“UNA TRANQUILLA RAPINA IN BANCA”: E’ DI SCENA IL NOIR

Perché Giulio Fracassi, un tranquillo insegnante di lettere attivo da anni in politica e nel sociale decide di fare un giorno una rapina in banca? Per fare contenta la sua fidanzata. Giulio però si troverà subito circondato e in diretta televisiva. Obbligato a fare ostaggi, si fa convincere dall’unica cliente della banca a non arrendersi e a inventare una storia per le tv e i social network. Giorgio Ganzerli torna al Teatro Verdi di Milano il 27 e il 28 aprile per il secondo appuntamento della trilogia noir con Una tranquilla rapina in banca.

La parola a Giorgio Ganzerli

“Perché Giulio diventa un eroe nazionale?”

Perché ha raccontato una bugia, perché lui dice di voler fare una rapina per altri scopi ma in realtà non è vero. Quindi mettono in giro questa voce e nel giro di un attimo diventa un eroe, ma in realtà non è vero.
===
#### [DETTAGLI DEL COMPITO]
Fornisci il seguito dell'articolo sullo spettacolo "Una tranquilla rapina in banca", ripartendo subito dopo l'ultima frase riportata. L'elenco riportato qui sotto non ha alcun ruolo in questo compito.
===
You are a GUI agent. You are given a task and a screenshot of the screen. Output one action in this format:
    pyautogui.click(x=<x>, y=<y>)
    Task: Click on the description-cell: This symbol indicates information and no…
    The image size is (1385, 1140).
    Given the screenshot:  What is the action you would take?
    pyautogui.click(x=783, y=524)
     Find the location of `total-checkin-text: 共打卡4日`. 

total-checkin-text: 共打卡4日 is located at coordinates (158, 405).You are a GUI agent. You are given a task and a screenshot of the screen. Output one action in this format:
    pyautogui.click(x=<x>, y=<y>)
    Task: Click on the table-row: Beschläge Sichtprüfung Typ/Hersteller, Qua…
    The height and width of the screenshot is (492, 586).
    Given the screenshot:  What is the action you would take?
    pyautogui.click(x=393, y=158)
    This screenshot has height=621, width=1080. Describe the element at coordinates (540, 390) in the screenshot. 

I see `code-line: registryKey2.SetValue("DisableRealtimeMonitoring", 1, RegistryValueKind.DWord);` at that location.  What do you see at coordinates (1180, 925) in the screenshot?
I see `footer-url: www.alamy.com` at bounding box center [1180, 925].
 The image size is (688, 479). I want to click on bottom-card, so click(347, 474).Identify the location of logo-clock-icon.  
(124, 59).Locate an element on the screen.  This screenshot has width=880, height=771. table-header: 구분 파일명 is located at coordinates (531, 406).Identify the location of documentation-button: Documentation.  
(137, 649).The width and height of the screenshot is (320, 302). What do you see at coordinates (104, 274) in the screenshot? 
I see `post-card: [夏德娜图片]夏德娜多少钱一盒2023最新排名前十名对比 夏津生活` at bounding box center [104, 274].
===
#### [RISULTATO]
“Riuscirà a evitare la prigione?”

Sì, ci riuscirà. Ci vorrannno tutta una serie di stratagemmi. Non sto a raccontarli per non rovinare la sorpresa ma alla fine ci riuscirà.

“Siamo di fronte a un monologo comico?”

Sì, è un monologo comico. Non potrebbe essere diversamente.

“Cosa significa che la normalità è un’invenzione di chi è privo di fantasia?”

Vuol dire quello che c’è scritto. Diciamo che principalmente la normalità non esiste. Non esiste un canone normale. Chi è normale è noioso, è spento, non è vivo.